It's not hard to find all of the factors of a given natural number. Below is a pretty fast python function that can do just that:
(Modified version of Steinar Lima's function, https://stackoverflow.com/a/19578818/5946921)
import itertools as it
def factor(n):
step = 2 if n % 2 else 1
factors = ([i, n//i] for i in range(1, int(sqrt(n))+1, step) if not n % i)
return sorted(set(it.chain.from_iterable(factors)))
I am looking to make a function that can do this more efficiently for very large numbers. I have come up with the following function that does just that:
import itertools as it
def large_factor(n):
primes = []
ranges = []
for prime, factors in it.groupby(primeFactor(n), lambda x: x):
primes.append(prime)
ranges.append(range(len(tuple(factors)) + 1))
primes = primes[::-1]
ranges = ranges[::-1]
z = it.product(*(x for x in ranges))
return sorted(product(a ** b for a, b in zip(primes, q)) for q in z)
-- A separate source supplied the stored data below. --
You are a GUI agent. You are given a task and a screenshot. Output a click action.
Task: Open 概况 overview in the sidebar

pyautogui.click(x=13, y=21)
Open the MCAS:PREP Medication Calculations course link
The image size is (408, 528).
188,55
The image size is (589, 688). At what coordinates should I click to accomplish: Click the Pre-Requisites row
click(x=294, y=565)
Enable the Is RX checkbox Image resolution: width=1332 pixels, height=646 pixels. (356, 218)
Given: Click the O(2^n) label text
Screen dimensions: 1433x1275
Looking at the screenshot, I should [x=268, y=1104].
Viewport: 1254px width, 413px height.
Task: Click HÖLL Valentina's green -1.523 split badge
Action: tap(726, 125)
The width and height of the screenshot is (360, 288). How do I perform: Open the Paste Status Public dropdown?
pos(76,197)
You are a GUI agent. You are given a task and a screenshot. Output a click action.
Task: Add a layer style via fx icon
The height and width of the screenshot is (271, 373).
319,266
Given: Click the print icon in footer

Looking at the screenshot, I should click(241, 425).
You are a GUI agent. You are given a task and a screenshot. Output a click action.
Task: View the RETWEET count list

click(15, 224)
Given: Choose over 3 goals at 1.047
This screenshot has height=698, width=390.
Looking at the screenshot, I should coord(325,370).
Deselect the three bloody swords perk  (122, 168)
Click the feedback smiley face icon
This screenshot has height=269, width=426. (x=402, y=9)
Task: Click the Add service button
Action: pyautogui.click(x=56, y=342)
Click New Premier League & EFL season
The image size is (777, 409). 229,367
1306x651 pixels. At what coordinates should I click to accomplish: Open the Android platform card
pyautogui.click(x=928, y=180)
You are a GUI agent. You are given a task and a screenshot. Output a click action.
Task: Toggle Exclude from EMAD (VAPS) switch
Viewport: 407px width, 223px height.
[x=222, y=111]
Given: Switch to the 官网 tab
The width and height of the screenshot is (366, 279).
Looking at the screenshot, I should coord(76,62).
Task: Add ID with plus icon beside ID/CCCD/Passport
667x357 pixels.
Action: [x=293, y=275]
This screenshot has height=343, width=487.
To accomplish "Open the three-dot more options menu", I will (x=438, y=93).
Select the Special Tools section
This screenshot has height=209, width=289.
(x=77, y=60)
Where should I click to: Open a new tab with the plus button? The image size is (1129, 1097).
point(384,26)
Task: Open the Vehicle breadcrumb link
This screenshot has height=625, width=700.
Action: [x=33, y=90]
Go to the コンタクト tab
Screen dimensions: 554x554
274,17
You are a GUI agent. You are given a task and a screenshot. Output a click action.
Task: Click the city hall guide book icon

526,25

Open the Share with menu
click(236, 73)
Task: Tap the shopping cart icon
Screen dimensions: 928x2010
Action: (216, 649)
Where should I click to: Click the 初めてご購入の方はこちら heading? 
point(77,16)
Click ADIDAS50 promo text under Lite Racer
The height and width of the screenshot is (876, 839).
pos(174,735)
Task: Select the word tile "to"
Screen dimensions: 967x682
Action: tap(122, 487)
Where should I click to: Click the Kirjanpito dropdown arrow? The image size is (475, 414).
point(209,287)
I am looking for ways to improve this function. I want it to return the factors in ascending order, without duplicates. Originally, I was hoping I'd be able to have the entire thing be a lazy function (no eager evaluation at all). Unfortunately, I haven't been able to figure out a good way to do this. My approach right now is to get the prime factors from n
, and a list of ranges [0, #primes factors + 1). These lists are then reversed, as this makes sorting easier later. The list of ranges is used to generate tuples that contain the powers that are applied to the prime numbers in the last line.
The following two functions are used in the large_factor()
function:
import math
def primeFactor(n):
''' Generates prime factors of n'''
if n <= 1: return
prime = next((x for x in range(2, math.ceil(math.sqrt(n))+1) if n%x == 0), n)
yield prime
yield from primeFactor(n//prime)
from functools import reduce
from operator import mul
def product(iterable):
''' The product of the items in n '''
return reduce(mul, iterable)
I've tested these functions with timeit, and found that factor()
was significantly faster on small values on n, but on large values of n, large_factor()
was significantly faster. I'm looking for any kind of optimization that can make large_factor()
faster on smaller, or (especially) larger numbers, as well as any other suggestions you might have.